## Work to complete
Report how many lines of the entries below contain the string "what" in exactly that case, and give only the number.

## Material to process

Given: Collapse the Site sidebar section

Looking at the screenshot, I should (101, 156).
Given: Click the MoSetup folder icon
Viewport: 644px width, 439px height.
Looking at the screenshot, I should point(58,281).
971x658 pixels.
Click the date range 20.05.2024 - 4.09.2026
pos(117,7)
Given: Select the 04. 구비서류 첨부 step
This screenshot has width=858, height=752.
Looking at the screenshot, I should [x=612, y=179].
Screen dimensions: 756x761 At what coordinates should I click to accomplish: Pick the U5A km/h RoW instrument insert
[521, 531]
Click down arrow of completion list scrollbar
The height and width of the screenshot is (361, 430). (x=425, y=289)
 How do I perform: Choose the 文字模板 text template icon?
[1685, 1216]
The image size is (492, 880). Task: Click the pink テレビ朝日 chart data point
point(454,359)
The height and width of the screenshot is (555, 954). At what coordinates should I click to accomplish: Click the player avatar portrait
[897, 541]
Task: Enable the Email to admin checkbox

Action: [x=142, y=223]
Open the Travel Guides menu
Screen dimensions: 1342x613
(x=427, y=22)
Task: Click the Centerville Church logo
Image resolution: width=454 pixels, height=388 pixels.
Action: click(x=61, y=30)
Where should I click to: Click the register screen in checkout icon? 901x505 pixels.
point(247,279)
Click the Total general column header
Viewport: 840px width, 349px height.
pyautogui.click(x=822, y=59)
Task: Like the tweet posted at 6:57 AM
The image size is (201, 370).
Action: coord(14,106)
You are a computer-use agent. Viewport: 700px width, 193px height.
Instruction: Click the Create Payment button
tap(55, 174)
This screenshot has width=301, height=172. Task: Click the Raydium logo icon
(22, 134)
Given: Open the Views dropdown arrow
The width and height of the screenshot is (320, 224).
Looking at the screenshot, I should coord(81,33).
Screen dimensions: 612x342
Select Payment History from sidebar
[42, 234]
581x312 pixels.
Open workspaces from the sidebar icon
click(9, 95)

## Full response
2